Когда на другой день я опять пришел на квартиру г-жи фон Граун, горничная провела меня в другую комнату, что-то вроде будуара, силящегося выглядеть мило. Я и в прошлый раз обратил внимание на то, как жарко тут топили, и хотя на дворе было безусловно сыро, но уж никак не холодно, и поэтому эта оргия центрального отопления казалась чрезмерной. Меня заставили долго ждать. На консоле стояло несколько довольно старых французских романов; большинство авторов были отмечены литературными премиями; был тут и потрепанный экземпляр "Сан-Мишеля" д-ра Акселя Мунте. В застенчиво глядящей вазе стояли гвоздики. Были тут и другие хрупкие вещицы – вероятно, всё хорошие и дорогие, но я, как и Севастьян, всегда чуть ли не патологически не любил ничего стеклянного или фарфорового. Наконец, нельзя не сказать об одном предмете бутафорской лакированной мебели, в коем помещалась, как я догадывался, самая ужасная вещь на свете – радиоприемник. Тем не менее казалось, что, в общем, Элен фон Граун женщина "культурная" и "со вкусом".

Дверь наконец отворилась, и в нее боком вошла та же дама, которую я видел в прошлый раз, – говорю "боком", потому что ее голова была повернута в сторону и вниз: она обращалась, как выяснилось, к черному, сопящему, с жабьей мордой бульдогу[75], который как будто не желал входить.

– Помните о моем сапфире, – сказала она, подавая мне свою холодную маленькую руку.

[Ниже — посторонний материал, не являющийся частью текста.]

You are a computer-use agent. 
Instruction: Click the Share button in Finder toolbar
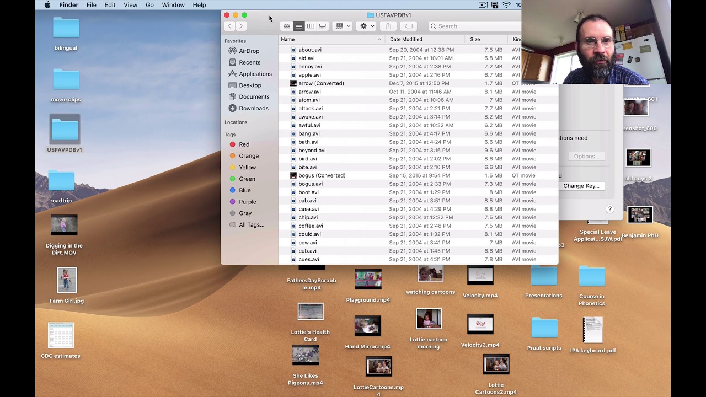pos(388,26)

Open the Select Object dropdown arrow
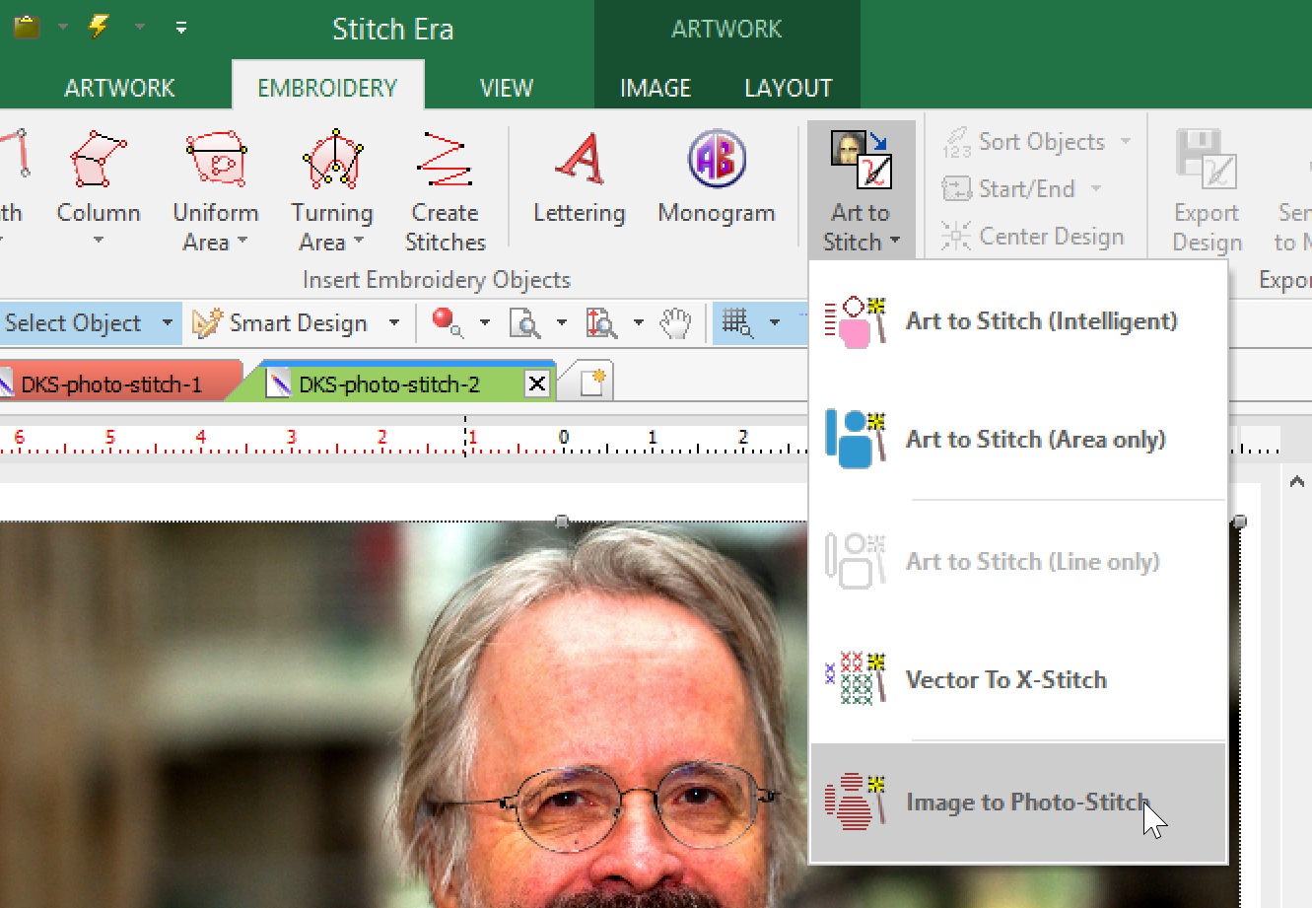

Она села на синюю софу и подхватила тяжелого бульдога. ", – произнесла она чуть задыхаясь, – viens[76]. Он куксится без Элен", – сказала она, устроив пса между подушками.

– Какая, знаете, жалость, я думала, она вернется утром, но она телефонировала из Дижона и сказала, что ее не будет до субботы (а был вторник). Я ужасно перед вами виновата, но я не знала, как вам сообщить. Вы очень огорчены? – И она посмотрела на меня, положив подбородок на сцепленные руки и опершись о колени острыми локтями в тесно их облегающих бархатных рукавах.

– Быть может я утешусь, – сказал я, – если вы мне еще что-нибудь расскажете о г-же Граун.

– А кроме того, – сказала она, подымая палец с острым ноготком, – j’ai une petite surprise pour vous[77]. Но прежде – чай.

Я понял, что на сей раз без этого фарса чаепития не обойтись; да уже и горничная прикатила столик на колесиках, на котором поблескивал чайный прибор.

– Поставьте его сюда, Жанна, – сказала мадам Лесерф. – Да, так хорошо.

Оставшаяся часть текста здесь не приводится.